Sleep is an important part of maintaining your mental and physical health, though many people struggle to get a restful night’s sleep.
Surprisingly, sleep hygiene isn’t about cleanliness. Sleep Hygiene is about habits and practices you maintain around your bedtime routine and night of sleep. Though many of us are very familiar with how a full night of rest can make us feel more energetic during the day, healthier, and generally in a better mood, often our routines around bedtime can become counterproductive to getting good quality sleep. So what can we do to change our nightly routine to get the best from our rest?
Start a Relaxing Bedtime Routine
A regular routine becomes a signal to your body that it’s time to go to sleep. Your nightly routine could include a warm bath or shower, reading a book, gentle stretching or yoga, or meditation. Just be sure it’s something that’s soothing, relaxing, and doesn’t involve a screen (TV or phone time). Establishing a regular bedtime and wake time (yes, even on weekends) can help immensely with troubled sleeping
Create a Comfortable Sleep Environment
Discomfort can often be the cause of disturbed sleep. Keep your bedroom cool, avoid having phone and TV screens on or around, keep the room as dark as you can with curtains or blinds (use an eye mask if needed), and consider using white noise machines (these can be very affordable!) if quiet is hard to come by in your area.
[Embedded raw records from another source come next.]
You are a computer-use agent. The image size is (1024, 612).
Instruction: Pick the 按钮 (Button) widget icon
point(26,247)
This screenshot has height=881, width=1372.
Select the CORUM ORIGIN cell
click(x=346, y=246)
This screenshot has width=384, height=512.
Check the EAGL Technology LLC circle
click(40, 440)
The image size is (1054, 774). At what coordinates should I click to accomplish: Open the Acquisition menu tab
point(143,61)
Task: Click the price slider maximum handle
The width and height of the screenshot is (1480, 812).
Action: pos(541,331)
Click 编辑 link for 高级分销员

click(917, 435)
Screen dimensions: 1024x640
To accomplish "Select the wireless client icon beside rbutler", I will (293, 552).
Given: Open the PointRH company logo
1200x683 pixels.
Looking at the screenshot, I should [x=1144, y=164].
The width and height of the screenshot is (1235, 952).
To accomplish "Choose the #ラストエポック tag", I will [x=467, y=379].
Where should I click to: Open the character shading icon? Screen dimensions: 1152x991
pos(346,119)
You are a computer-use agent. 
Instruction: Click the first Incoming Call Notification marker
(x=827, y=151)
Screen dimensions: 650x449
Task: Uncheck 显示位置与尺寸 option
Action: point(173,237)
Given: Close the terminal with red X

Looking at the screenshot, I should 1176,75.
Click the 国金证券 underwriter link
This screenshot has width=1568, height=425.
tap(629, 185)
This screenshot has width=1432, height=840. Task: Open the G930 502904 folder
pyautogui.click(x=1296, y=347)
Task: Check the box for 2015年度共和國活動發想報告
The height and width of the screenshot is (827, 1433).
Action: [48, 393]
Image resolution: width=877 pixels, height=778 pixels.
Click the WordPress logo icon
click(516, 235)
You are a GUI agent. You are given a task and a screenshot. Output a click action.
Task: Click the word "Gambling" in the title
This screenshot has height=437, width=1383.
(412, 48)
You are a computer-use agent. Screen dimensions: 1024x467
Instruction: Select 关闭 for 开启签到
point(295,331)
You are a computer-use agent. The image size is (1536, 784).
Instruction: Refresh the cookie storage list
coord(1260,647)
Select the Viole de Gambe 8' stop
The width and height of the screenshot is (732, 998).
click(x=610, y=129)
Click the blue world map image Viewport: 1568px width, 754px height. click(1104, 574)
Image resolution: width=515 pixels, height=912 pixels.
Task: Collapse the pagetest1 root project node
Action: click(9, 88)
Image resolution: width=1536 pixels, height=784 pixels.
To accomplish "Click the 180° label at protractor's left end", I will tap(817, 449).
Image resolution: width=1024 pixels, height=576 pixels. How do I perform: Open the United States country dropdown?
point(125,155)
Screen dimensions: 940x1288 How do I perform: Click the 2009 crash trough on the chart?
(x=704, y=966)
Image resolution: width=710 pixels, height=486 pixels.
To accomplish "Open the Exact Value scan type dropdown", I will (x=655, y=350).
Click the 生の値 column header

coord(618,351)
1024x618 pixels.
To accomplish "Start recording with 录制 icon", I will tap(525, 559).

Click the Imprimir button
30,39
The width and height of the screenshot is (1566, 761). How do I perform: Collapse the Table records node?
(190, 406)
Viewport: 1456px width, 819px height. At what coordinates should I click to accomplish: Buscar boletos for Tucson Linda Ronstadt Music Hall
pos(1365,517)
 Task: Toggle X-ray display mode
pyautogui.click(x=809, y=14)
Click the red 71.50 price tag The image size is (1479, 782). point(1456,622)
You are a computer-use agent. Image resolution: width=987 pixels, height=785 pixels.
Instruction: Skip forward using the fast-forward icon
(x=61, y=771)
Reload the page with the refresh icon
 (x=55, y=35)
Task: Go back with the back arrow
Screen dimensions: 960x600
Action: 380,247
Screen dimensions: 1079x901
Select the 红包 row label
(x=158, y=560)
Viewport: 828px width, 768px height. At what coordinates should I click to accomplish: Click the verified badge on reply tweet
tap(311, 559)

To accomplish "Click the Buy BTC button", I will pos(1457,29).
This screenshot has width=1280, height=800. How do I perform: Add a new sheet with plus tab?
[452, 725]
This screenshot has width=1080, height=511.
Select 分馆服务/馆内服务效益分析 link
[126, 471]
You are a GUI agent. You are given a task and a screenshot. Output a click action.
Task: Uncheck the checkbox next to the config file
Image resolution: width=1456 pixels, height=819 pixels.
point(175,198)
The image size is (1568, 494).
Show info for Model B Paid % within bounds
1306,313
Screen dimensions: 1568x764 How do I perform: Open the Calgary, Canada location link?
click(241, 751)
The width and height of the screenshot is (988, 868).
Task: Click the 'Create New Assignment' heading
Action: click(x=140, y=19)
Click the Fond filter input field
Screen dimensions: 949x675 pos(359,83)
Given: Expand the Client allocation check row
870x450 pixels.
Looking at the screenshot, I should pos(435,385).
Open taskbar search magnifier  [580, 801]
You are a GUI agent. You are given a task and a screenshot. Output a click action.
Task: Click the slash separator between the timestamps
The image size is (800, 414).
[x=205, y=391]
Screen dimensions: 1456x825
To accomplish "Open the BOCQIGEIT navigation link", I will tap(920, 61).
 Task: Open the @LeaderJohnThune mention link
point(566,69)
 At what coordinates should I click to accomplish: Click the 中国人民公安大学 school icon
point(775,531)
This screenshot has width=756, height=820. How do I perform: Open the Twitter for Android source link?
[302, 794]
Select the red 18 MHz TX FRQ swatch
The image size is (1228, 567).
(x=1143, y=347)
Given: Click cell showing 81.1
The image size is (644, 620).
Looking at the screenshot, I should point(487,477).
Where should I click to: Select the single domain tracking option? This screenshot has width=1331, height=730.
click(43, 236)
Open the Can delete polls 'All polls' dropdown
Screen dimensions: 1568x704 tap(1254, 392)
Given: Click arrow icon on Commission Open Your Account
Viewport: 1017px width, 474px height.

Avoid TV or Reading in Bed
When you watch TV or read in bed, your body begins to associate the bed with wakefulness and it will be more challenging to fall asleep. Limit your activities in bed to sleep and intimacy.
Refrain from Napping
According to the American Sleep Association, naps can decrease our “sleep debt” that is needed when it’s time to fall asleep, which can lead to difficulty going to sleep, insomnia, and sleep deprivation. If you must nap, keep it to 30 minutes or less!
Be Careful with Caffeine (and other substances)
The effects of caffeine in coffee, tea, sodas, and energy drinks can last hours after ingestion and interfere with sleep. Keep consumption of caffeine to before noon. Nicotine from cigarettes and alcohol can also contribute to broken, fragmented sleep.
Exercise helps us sleep continuously without waking for that satisfying, restful sleep. Exercise earlier in the day is most ideal when it comes to improving sleep hygiene.
If you don’t think you can incorporate each recommendation into your life, that’s okay. Make the changes that seem possible for your life and pay attention to any improvements in your sleep and level of rest you feel as a result!